Debut Author Brings Novel of Pioneers to Kensington
Kensington Publishing’s John Scognamiglio took world rights to Mrs. Jacob Klein’s Story, a historical debut novel by V.A. Shannon, in a deal brokered by Eric Myers of Dystel, Goderich, and Bourret. According to Myers, the novel is set in the days of American pioneering, telling “the tale of a survivor of the ill-fated Donner Party as she looks back on her ordeal in the Sierras... 10 years later.” The book is slated to be published in fall 2018.
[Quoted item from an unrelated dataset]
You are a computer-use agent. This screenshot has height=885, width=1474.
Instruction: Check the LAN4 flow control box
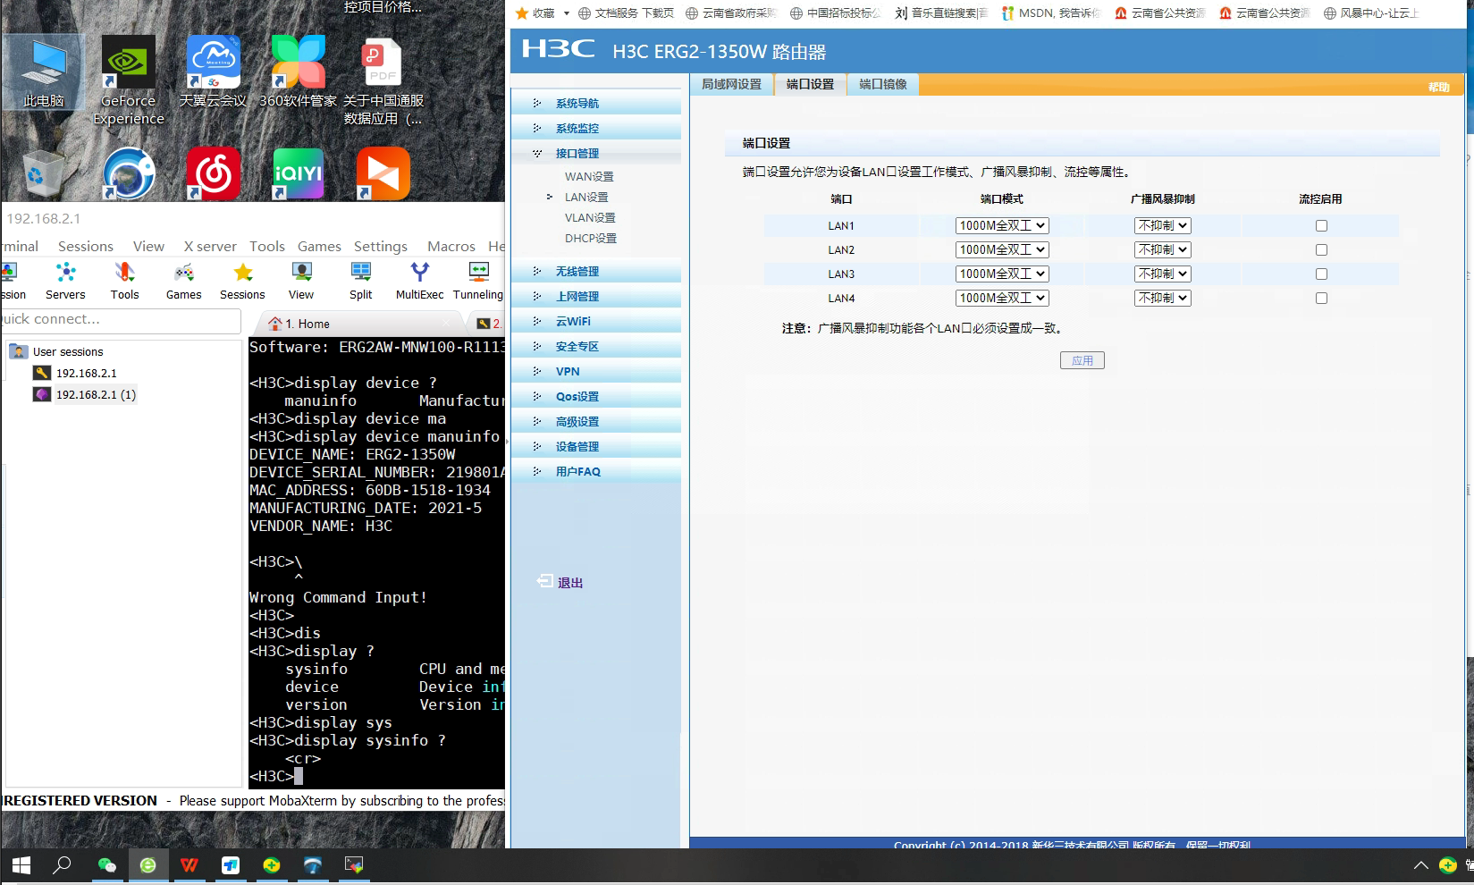tap(1321, 299)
Blackstone Picks Up Jewel’s Father’s Memoir
Blackstone’s Vikki Warner secured North American rights in all formats to Son of a Midnight Land, a memoir by Atz Kilcher, father of the singer Jewel, in a deal negotiated by Sandra Bishop of Transatlantic Agency. According to the publisher, the book will focus on the author’s “tough upbringing in the Alaskan frontier”: Kilcher, who appears on the Discovery series Alaska: The Last Frontier, “reflects on the survival skills and habits he took on because of this upbringing—some that served him well and others from which he later had to learn to free himself in order to become a better man and a good father to his own children.” The publisher plans to bring out the book sometime in 2018.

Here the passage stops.